Since we alreay find that {7} will be the root, and in "inorder" sert, all the data in the left of {7} will construct the left sub-tree. And the right part will construct a right sub-tree. We can the left and right
part agin based on the preorder.

2nd round
left part                                                                            right part
preorder: {10}, {4}, {3,1}                                              {2}, {8,11}
inorder:  {4}, {10}, {3,1}                                                {11,8}, {2}

        _______7______
       /              \
    __10__          ___2
   /      \        /
   4      {3,1}   {11,8}

see that, {10} will be the root of left-sub-tree and {2} will be the root of right-sub-tree.
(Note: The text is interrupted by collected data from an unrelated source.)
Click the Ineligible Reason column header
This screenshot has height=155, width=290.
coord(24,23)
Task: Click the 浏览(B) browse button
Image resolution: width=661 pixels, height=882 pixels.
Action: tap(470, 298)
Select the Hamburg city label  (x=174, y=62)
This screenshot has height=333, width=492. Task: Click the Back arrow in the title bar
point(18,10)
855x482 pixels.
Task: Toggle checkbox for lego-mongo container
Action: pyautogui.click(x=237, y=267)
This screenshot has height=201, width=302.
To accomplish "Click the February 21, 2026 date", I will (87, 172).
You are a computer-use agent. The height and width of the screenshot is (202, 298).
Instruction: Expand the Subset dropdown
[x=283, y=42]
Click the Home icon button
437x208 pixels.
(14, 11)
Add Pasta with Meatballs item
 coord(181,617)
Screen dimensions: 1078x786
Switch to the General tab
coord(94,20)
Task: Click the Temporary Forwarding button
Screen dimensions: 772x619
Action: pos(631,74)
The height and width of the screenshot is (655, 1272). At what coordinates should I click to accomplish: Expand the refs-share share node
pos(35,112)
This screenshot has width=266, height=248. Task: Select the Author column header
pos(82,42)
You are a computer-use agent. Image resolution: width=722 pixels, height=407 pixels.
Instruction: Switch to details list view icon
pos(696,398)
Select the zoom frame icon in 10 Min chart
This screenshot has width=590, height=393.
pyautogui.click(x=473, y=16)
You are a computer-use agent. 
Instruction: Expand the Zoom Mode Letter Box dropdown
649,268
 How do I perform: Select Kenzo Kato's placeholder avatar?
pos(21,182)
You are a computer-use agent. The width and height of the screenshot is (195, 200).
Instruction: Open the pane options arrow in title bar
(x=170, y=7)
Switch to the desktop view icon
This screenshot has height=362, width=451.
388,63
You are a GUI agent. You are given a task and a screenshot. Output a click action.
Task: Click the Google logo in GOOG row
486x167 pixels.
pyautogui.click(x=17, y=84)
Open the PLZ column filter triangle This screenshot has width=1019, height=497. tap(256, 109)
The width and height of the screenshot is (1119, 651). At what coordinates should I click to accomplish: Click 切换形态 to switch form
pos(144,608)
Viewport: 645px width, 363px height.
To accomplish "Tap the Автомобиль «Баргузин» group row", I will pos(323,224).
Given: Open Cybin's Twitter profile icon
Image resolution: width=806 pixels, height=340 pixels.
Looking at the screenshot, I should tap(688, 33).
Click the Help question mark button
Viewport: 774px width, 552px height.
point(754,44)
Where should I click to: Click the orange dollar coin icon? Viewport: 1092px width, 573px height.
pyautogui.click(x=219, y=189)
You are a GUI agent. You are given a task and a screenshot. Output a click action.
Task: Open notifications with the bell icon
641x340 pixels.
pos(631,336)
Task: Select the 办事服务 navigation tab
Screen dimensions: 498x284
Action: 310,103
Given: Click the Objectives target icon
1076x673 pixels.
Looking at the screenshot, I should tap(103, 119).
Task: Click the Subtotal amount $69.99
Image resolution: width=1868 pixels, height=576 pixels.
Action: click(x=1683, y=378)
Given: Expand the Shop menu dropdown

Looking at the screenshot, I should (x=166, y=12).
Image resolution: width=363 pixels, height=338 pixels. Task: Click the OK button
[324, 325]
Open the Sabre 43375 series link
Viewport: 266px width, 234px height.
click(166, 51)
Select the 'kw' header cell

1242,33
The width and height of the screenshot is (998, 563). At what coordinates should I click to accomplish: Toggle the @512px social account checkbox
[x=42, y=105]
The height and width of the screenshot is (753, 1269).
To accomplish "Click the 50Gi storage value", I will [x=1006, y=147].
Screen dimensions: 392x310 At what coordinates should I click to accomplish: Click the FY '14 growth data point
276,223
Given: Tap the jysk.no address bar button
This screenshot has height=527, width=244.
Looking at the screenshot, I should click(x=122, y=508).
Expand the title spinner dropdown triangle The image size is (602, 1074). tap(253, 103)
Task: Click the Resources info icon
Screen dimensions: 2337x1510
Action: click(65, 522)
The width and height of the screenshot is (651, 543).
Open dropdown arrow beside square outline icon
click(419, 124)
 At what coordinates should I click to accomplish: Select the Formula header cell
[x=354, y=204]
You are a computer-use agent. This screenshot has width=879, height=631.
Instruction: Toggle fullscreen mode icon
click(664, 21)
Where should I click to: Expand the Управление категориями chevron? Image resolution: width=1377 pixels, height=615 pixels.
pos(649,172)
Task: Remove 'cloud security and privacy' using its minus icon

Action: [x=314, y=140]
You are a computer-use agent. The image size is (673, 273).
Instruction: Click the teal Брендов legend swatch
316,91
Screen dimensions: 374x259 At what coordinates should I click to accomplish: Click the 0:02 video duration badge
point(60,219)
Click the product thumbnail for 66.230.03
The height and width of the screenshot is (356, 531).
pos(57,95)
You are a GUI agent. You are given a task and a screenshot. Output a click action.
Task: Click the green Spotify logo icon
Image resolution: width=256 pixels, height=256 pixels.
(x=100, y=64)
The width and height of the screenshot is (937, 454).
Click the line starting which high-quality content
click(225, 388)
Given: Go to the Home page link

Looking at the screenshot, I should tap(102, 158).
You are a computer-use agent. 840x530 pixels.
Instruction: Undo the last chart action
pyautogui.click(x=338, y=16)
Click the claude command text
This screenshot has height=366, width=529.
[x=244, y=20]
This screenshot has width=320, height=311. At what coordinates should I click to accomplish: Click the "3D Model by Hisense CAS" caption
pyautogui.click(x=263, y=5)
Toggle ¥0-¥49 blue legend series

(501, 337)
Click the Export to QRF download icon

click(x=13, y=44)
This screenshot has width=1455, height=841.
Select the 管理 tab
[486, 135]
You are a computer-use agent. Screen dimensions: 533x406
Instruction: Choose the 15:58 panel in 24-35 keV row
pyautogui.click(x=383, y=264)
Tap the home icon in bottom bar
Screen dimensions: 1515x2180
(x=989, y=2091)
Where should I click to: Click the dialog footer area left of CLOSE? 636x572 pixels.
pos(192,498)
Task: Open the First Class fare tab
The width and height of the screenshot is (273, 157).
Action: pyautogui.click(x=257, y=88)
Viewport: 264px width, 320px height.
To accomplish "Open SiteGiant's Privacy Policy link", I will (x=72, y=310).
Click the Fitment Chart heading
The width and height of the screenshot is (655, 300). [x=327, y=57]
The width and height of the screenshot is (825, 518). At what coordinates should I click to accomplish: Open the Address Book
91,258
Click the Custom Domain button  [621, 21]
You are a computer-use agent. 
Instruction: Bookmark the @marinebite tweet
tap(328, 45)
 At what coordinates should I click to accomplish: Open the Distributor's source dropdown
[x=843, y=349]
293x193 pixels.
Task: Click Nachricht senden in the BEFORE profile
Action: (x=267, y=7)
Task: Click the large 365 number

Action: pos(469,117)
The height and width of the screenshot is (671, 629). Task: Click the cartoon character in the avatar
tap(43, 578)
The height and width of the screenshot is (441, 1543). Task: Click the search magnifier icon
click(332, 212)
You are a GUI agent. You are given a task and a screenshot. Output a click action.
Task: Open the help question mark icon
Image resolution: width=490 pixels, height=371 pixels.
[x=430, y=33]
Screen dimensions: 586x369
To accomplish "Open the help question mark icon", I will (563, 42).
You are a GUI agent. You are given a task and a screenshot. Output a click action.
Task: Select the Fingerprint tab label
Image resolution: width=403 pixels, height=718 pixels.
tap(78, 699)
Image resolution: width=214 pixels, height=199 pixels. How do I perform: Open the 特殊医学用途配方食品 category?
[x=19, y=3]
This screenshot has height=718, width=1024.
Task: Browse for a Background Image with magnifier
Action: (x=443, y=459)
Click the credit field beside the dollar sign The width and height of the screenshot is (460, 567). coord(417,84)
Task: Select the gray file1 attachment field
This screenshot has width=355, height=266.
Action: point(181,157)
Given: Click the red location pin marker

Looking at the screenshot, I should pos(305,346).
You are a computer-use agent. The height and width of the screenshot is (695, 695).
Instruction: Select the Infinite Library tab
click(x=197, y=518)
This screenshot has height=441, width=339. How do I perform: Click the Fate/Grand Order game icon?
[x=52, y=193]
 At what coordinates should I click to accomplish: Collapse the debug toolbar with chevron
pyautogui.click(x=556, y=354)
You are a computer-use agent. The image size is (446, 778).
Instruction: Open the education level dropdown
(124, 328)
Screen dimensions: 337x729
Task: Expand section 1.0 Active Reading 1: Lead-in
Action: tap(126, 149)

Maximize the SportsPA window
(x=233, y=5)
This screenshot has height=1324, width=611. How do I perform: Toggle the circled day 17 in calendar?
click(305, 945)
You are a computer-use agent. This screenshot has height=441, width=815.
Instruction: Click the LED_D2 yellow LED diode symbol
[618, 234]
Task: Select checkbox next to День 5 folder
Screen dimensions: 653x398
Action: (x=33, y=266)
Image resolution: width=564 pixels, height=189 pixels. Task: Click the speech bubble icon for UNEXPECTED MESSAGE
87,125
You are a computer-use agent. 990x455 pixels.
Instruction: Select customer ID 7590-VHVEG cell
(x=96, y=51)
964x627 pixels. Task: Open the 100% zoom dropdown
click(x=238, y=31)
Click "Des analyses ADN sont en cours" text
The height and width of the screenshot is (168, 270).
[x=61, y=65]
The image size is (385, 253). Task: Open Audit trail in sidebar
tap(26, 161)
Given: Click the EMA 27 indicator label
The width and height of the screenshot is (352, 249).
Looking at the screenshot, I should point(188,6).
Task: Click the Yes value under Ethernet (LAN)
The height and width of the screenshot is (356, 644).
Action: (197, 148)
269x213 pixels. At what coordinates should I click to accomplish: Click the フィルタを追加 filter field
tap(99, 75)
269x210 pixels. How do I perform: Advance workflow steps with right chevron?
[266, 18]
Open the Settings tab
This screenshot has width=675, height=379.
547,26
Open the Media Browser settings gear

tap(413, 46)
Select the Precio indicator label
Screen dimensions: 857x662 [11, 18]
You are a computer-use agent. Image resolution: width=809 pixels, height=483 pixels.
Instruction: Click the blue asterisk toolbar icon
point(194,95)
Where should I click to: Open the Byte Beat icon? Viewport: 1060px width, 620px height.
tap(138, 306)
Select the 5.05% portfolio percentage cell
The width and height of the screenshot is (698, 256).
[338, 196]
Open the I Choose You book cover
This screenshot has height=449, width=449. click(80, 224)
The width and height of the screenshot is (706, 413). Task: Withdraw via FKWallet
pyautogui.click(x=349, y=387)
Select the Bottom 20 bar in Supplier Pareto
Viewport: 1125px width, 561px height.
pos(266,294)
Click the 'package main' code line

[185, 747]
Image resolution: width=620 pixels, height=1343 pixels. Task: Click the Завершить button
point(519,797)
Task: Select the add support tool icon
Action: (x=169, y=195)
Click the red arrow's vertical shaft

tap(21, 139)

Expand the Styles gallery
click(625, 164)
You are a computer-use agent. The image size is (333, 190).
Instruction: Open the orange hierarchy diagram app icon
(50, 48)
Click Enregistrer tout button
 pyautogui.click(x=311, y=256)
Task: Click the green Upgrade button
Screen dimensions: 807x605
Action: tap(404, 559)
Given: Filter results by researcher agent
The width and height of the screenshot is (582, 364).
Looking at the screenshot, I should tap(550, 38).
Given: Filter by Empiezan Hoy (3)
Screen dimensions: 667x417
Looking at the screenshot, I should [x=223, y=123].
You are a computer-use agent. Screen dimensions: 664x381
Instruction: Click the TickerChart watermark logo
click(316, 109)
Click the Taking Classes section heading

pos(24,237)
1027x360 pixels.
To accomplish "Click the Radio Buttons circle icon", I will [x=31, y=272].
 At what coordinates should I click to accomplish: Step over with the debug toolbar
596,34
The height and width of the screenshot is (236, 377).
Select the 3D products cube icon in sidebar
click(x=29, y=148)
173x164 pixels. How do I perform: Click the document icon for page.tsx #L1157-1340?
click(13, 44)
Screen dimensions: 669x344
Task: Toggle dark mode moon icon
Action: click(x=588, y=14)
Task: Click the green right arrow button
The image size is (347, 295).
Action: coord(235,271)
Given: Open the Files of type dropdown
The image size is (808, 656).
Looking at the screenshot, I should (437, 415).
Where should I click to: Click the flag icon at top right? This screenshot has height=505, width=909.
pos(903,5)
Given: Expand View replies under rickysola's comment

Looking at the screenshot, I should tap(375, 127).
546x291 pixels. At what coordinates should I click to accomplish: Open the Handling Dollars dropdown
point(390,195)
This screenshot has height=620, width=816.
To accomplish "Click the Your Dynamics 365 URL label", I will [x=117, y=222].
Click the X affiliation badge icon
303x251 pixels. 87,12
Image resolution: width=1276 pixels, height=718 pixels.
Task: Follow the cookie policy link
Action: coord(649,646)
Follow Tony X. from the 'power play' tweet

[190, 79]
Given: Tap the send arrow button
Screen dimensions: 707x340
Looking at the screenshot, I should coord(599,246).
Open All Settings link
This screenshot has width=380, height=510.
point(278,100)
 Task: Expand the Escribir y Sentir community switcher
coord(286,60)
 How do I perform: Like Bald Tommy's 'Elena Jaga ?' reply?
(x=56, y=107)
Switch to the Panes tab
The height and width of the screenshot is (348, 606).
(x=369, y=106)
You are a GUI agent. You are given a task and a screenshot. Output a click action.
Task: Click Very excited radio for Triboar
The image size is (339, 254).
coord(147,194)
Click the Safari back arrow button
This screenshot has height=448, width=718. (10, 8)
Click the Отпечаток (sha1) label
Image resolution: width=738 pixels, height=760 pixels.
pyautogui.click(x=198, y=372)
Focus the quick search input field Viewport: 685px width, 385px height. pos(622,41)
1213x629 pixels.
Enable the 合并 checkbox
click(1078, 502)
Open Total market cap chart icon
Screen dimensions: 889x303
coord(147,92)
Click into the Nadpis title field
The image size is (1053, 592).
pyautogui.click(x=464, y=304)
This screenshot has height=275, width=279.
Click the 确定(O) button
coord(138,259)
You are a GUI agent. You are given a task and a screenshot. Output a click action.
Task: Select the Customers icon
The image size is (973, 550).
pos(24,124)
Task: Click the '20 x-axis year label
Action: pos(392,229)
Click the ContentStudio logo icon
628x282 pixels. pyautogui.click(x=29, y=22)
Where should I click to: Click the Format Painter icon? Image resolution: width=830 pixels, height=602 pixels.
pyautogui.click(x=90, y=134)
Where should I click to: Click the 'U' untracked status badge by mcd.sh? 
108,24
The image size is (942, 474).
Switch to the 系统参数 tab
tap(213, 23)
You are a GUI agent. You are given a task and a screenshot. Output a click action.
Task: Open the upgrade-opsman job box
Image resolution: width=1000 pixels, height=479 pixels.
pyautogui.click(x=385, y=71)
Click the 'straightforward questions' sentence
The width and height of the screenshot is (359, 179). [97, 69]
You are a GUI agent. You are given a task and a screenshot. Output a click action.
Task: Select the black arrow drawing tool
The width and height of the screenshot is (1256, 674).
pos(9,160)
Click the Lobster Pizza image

Same way to split {3,1} and {11,8}, yo will get the complete tree now.

        _______7______
       /              \
    __10__          ___2
   /      \        /
   4       3      _8
            \    /
             1  11

So, simulate this process from bottom to top with recursion as following code.

c++

TreeNode *BuildTreePI(
    vector<int> &preorder,
    vector<int> &inorder,
    int p_s, int p_e,
    int i_s, int i_e){
    if(p_s > p_e) return NULL;
    int pivot = preorder[p_s];
    int i = i_s;
    for(;i<i_e;i++){
        if(inorder[i] == pivot)
            break;
    }
    int length1 = i-i_s-1;
    int length2 = i_e-i-1;
    TreeNode* node = new TreeNode(pivot);
    node->left = BuildTreePI(preorder,inorder,p_s+1,length1+p_s+1,i_s, i-1);
    node->right = BuildTreePI(preorder, inorder, p_e-length2, p_e, i+1, i_e);
    return node;
}
TreeNode *buildTree(vector<int> &preorder, vector<int> &inorder) {
    return BuildTreePI(preorder,inorder,0,preorder.size()-1,0,inorder.size()-1);
}

java

public TreeNode buildTree(int[] preorder, int[] inorder) {
        return buildPI(preorder, inorder, 0, preorder.length-1, 0, inorder.length-1);
    }
	public TreeNode buildPI(int[] preorder, int[] inorder, int p_s, int p_e, int i_s, int i_e){
		if(p_s>p_e)
			return null;
		int pivot = preorder[p_s];
		int i = i_s;
		for(;i<i_e;i++){
			if(inorder[i]==pivot)
				break;
		}
		TreeNode node = new TreeNode(pivot);
		int lenLeft = i-i_s;
		node.left = buildPI(preorder, inorder, p_s+1, p_s+lenLeft, i_s, i-1);
		node.right = buildPI(preorder, inorder, p_s+lenLeft+1, p_e, i+1, i_e);
		return node;
	}